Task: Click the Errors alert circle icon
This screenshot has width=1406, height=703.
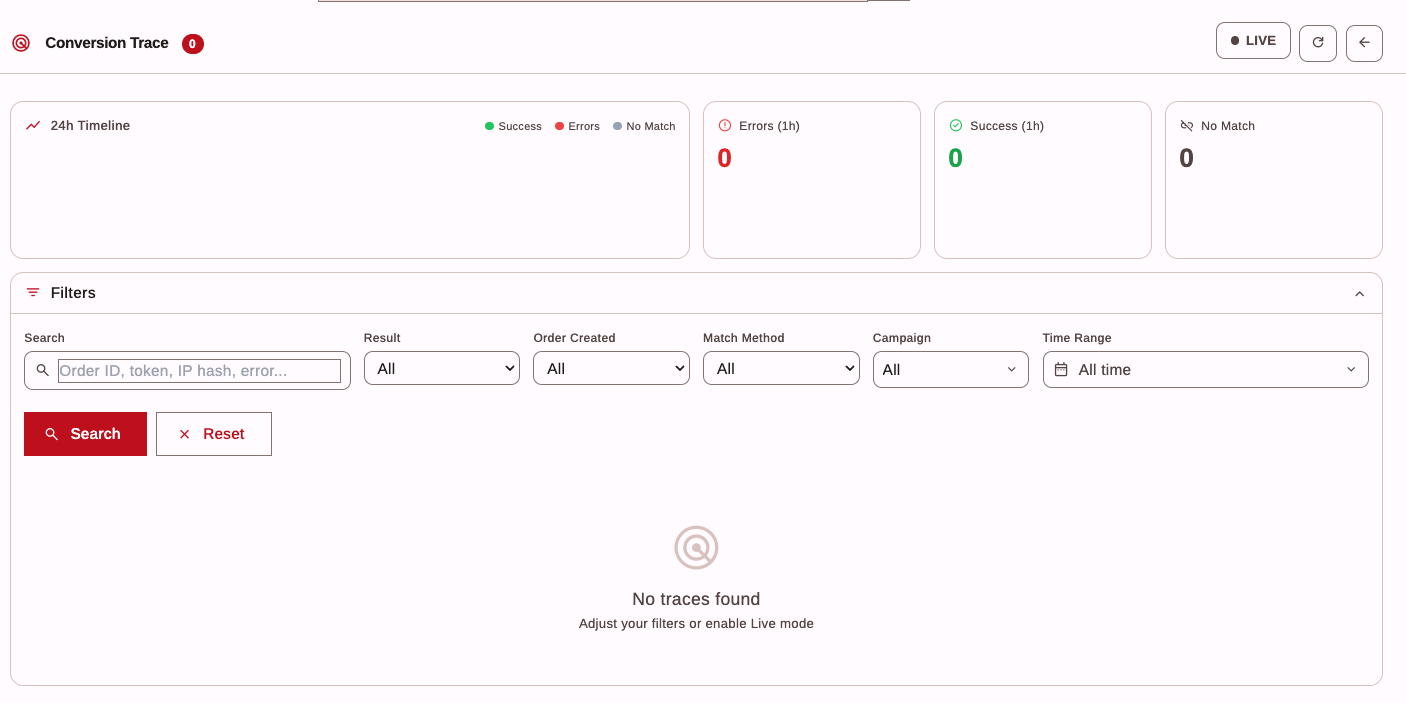Action: click(725, 126)
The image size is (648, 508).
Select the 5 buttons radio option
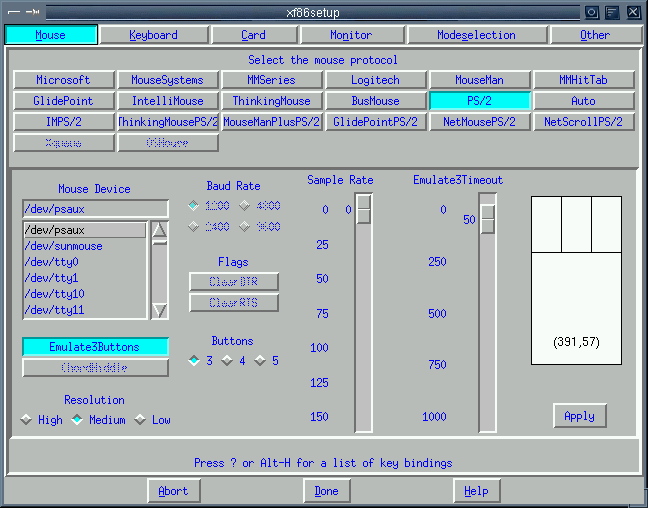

§ **What you will do**: What is needed is an exact copy of every entry, minus the images.

§ **Exercise output**:
Task: Click the Errors alert circle icon
This screenshot has width=1406, height=703.
Action: click(725, 126)
The image size is (648, 508).
Select the 5 buttons radio option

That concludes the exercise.